** TASK OBJECTIVE **
Identify every row that contains the word "Open", and copy each of those rows in full. Case counts, so match only that exact capitalization.

** RECORDS FOR THIS EXERCISE **
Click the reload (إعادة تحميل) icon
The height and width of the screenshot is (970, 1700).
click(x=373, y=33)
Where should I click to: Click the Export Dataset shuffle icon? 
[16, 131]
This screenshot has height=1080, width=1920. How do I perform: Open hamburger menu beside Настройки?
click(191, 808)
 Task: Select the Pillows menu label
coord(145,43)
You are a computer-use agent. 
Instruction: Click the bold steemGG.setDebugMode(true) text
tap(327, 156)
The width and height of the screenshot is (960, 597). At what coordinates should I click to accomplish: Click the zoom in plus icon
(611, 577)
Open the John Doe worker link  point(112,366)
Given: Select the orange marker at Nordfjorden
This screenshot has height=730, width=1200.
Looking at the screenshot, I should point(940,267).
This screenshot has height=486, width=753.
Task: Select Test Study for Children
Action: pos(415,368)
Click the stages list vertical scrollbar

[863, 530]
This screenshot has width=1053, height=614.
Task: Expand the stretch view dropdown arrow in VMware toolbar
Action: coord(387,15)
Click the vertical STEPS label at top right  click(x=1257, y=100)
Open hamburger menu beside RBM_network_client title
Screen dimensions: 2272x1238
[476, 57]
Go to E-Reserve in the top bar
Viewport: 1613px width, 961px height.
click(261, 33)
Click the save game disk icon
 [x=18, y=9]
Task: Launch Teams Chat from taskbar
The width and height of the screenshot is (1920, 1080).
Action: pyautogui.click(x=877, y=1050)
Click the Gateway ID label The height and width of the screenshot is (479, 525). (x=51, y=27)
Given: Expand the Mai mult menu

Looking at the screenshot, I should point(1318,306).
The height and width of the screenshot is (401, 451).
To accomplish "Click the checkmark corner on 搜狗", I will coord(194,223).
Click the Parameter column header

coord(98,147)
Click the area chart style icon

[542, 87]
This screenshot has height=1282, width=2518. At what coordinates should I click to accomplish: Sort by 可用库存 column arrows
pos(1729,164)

** SOLUTION TO THE EXERCISE **
This screenshot has height=1080, width=1920. How do I perform: Open hamburger menu beside Настройки?
Open the John Doe worker link  point(112,366)
Open hamburger menu beside RBM_network_client title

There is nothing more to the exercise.